_Source_:
** begin **
You are such an inspiration! 

You are going to kick even more ass this time!! 
Hey, when's the pics coming?


----------



## J'Bo (May 26, 2003)

soon jenny soon.


----------



## Fit Freak (May 26, 2003)

Gonna try and follow this...looks like a nice and detailed plan you have set out...good luck!


----------



## naturaltan (May 26, 2003)

Jenny ... I'll be sending the pics I took of JBo to her tonight and she will in turn post the one's she'd like.


----------



## katie64 (May 26, 2003)

Hey honey, love your new journal, lots of good info already.........glad your back, we missed you............


----------



## J'Bo (May 26, 2003)

thanks guys i missed you too.

i have to be organized (just like deb) or else i wont be able to reach my goals.


----------



## sawheet (May 27, 2003)

Jenny come live with me and organize me!
I
 just noticed the word organize is similar to orgasm

organize
orgasm

Well maybe not, wishfull thinking


----------



## J'Bo (May 27, 2003)

your funny.
** end **
_Records to process_:
** begin **
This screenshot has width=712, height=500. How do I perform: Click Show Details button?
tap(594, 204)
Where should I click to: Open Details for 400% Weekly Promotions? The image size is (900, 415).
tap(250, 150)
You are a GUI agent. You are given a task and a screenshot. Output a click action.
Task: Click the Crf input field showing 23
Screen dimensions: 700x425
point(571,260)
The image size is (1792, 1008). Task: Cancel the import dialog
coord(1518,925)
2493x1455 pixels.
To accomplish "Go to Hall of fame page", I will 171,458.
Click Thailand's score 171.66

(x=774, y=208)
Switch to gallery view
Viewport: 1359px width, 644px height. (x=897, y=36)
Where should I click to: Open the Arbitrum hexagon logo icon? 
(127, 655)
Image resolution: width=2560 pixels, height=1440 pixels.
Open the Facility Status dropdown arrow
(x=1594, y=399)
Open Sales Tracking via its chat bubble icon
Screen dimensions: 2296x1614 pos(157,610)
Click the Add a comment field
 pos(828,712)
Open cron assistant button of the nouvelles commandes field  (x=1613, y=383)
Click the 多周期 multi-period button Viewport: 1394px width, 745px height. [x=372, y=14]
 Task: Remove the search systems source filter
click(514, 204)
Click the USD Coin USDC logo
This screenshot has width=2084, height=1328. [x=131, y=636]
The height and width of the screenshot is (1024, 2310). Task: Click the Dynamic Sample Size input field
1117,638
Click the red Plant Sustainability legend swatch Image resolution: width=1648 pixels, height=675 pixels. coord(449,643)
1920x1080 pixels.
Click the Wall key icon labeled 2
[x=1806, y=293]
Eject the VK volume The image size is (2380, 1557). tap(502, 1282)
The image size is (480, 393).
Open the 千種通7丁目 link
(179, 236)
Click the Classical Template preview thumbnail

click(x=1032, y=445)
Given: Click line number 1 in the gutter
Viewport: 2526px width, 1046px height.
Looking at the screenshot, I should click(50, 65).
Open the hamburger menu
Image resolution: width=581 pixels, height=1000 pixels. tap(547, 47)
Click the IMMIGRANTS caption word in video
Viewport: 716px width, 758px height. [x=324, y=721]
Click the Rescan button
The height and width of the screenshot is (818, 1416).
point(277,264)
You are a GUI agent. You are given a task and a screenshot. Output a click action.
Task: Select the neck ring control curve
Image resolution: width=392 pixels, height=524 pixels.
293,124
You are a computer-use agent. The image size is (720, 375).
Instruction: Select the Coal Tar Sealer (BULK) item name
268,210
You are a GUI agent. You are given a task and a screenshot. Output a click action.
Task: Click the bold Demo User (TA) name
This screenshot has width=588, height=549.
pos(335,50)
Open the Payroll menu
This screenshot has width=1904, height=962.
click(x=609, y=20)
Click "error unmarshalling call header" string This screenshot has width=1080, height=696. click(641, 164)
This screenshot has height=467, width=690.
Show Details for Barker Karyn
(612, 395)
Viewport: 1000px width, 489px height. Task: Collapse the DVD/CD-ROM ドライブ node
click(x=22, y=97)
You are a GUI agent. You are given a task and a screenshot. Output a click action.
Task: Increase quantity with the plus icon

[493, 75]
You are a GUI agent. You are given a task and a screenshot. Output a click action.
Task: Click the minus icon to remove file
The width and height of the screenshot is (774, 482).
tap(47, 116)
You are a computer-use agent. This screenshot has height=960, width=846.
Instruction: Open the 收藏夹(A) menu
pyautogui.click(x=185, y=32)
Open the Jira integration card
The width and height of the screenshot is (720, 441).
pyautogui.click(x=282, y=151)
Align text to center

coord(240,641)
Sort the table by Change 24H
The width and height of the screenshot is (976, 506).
** end **
_Actions to take_:
#1 Rewrite the passage of the forum thread covering everything from "## naturaltan (May" down to "we missed you............", swapping "journal" for "log".
#2 Copy the entries line for line, everything from the line containing "1920x1080 pixels." down to the line containing "Looking at the".

_Task-by-task results_:
#1
## naturaltan (May 26, 2003)

Jenny ... I'll be sending the pics I took of JBo to her tonight and she will in turn post the one's she'd like.


----------



## katie64 (May 26, 2003)

Hey honey, love your new log, lots of good info already.........glad your back, we missed you............

#2
1920x1080 pixels.
Click the Wall key icon labeled 2
[x=1806, y=293]
Eject the VK volume The image size is (2380, 1557). tap(502, 1282)
The image size is (480, 393).
Open the 千種通7丁目 link
(179, 236)
Click the Classical Template preview thumbnail

click(x=1032, y=445)
Given: Click line number 1 in the gutter
Viewport: 2526px width, 1046px height.
Looking at the screenshot, I should click(50, 65).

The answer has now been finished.